If I could say one thing to someone going through baby loss it would be ‘You’re going to be okay’.

You don’t feel like you are, you don’t feel anyone understands but you are not on your own, one in four women lose a pregnancy. I wish somebody had told me that there would be days when I’d feel happy again because, for a long time, I never thought I’d ever laugh or smile. I believed any genuine happiness was gone forever. I’d tell them to hang on because, although the loss of a child is always there, you can get through it.

I’m not sure why baby loss is still such a taboo. I think we’ve always had this sense that we must carry on and pretend everything is okay when it’s not.

I think there’s this stigma attached to losing a baby, lots of women feel ashamed, feel like they’ve failed. They shouldn’t, but I understand because it’s how I felt and the more you don’t talk, the more isolated you become and the sense of shame and failure becomes even worse.

If you feel sad about something every day of your life, if you can’t say it loud, share it, then it will manifest, it will get worse. Consider sharing because I guarantee you’ll feel better for it.

If I was going to give advice to someone who’s going through this and finding it difficult to cope, I’d say talk about it, the more you keep it inside the worse you’ll feel in the long term. And I think you’ll be surprised when you do talk, how many people know somebody, or somebody who knows somebody. With a statistic like one in four pregnancies, there’s never somebody far away from you who’s experienced the loss of pregnancy, stillbirth or neonatal death.

'I honestly believe sharing Teddy’s story, even with friends and family, enabled me to cope a lot better in the early days.'

I felt frustrated that it seemed every other person I knew got pregnant easily and had a healthy baby. I felt like I’d been robbed of all that.

I don’t think I was angry at anyone specifically for having health children there, just the universe for taking mine away from me.

I don’t have anger towards anyone else because you don’t know what they’ve endured to get to that point. I might see a mother of twins walking along and be envious but I don’t know that she’s not had a seven-year battle with infertility. I had to tell myself that very early on, you never know when you see someone pregnant or with a pram what it’s taken to get there.

We lost Teddy almost two years ago but when I have days where I’m really struggling I list the things I do have, it sounds crazy but the simplest things get me out of bed in the morning. It sounds so simple but it has helped me on so many occasions.

Tommy’s does incredible work, preventing families going through what we’ve had to endure.

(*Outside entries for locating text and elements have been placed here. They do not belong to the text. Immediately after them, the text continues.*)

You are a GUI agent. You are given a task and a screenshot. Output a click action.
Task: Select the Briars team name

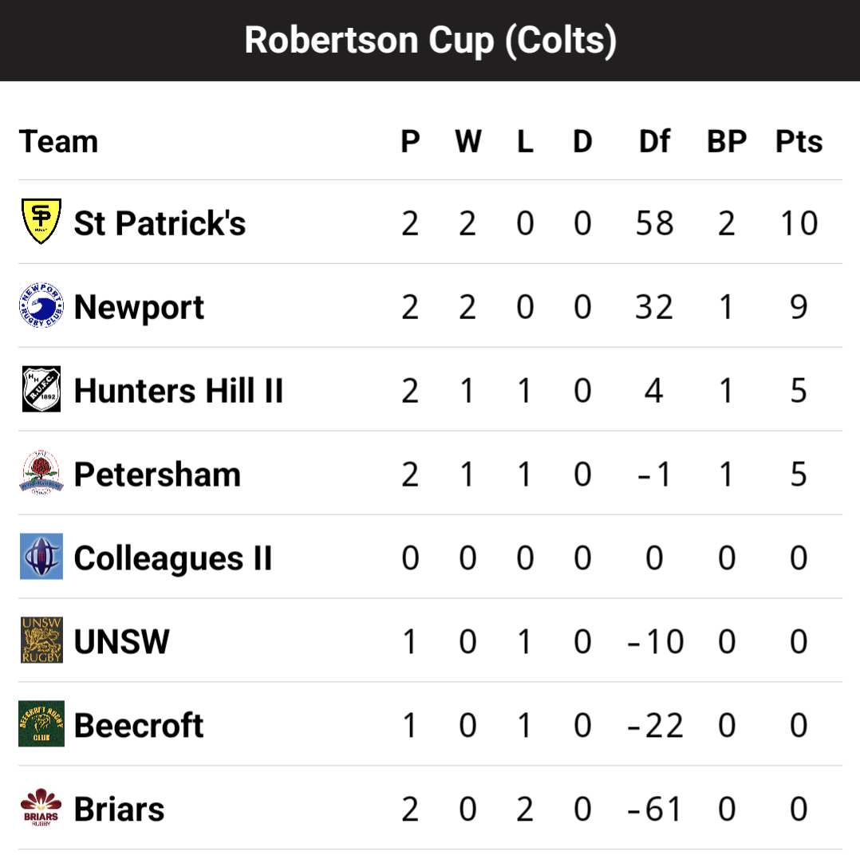119,809
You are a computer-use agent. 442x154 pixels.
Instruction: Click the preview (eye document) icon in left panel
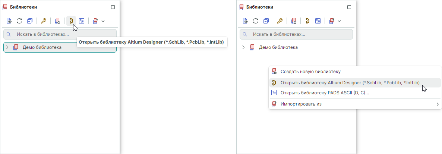(9, 21)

I think raising awareness of baby’s movements, how pregnancy should feel, and empowering women to say ‘I don’t feel right’. That’s not making a fuss, there’s a living person inside of you who needs to be treated with care and respect. Tommy’s recognises that and they’re doing everything they can to allow women to look after their babies through pregnancy to ensure a safe delivery which is all any expectant mother wants for their new baby.

I’m a fiercely proud mother in as much as I say Teddy’s name as much as I can.

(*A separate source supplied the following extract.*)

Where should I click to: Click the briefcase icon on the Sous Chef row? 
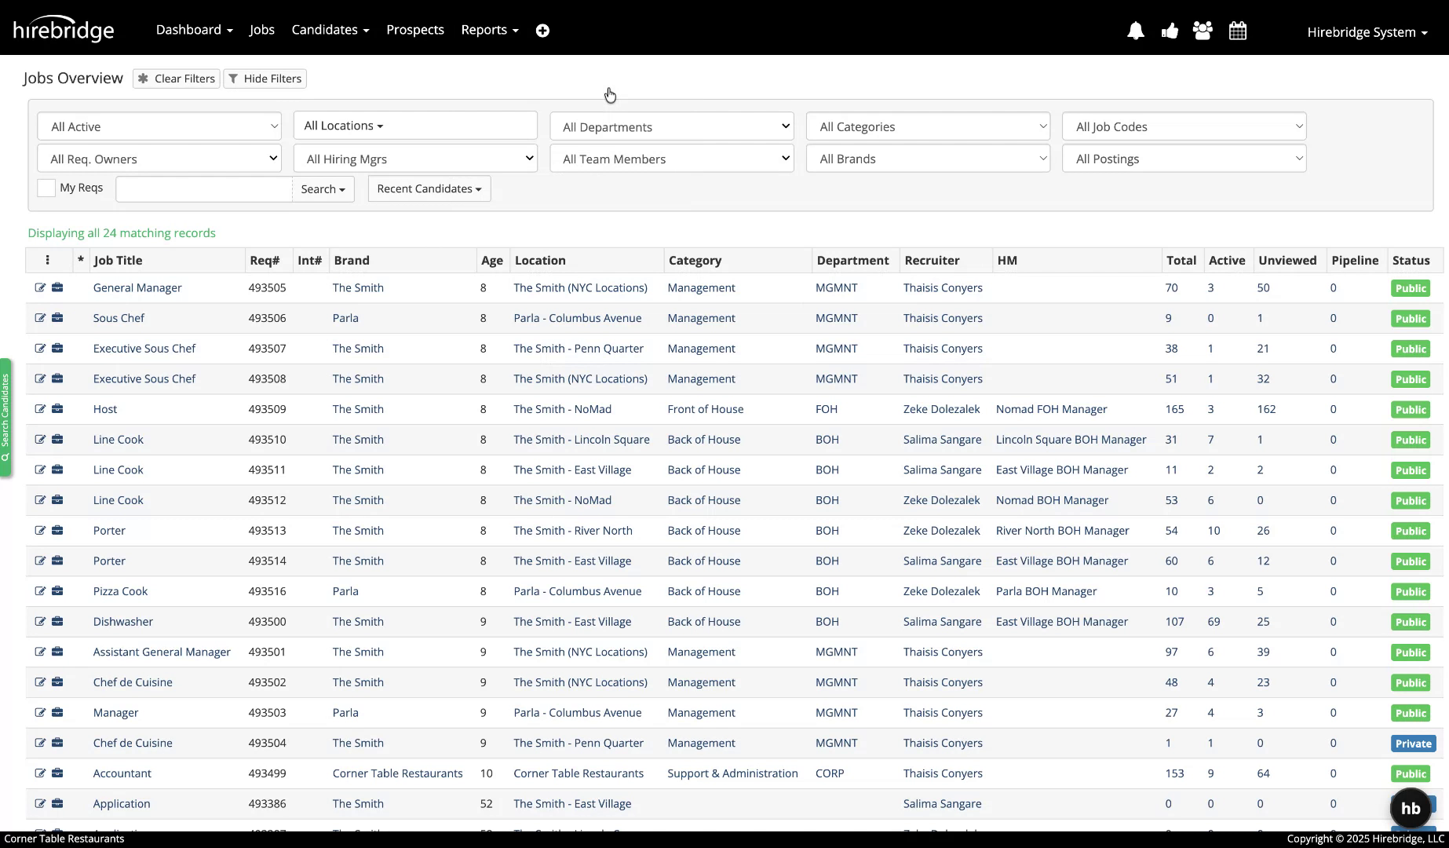[58, 318]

I think it’s really important to do that because my fear is that if I didn’t, we didn’t talk about Teddy with family or friends or in social media, that he would in some way be forgotten, become a non-thing. Many people never met him when he was alive so it’s difficult for them to feel close to him, to feel that he’s a person who lived and died.

I want to make other people feel comfortable mentioning his name, talking about him. Friends used to sort of flinch before they said ‘Teddy’, now they drop him into conversation casually as if he were here and I love that because it proves he’s not been forgotten.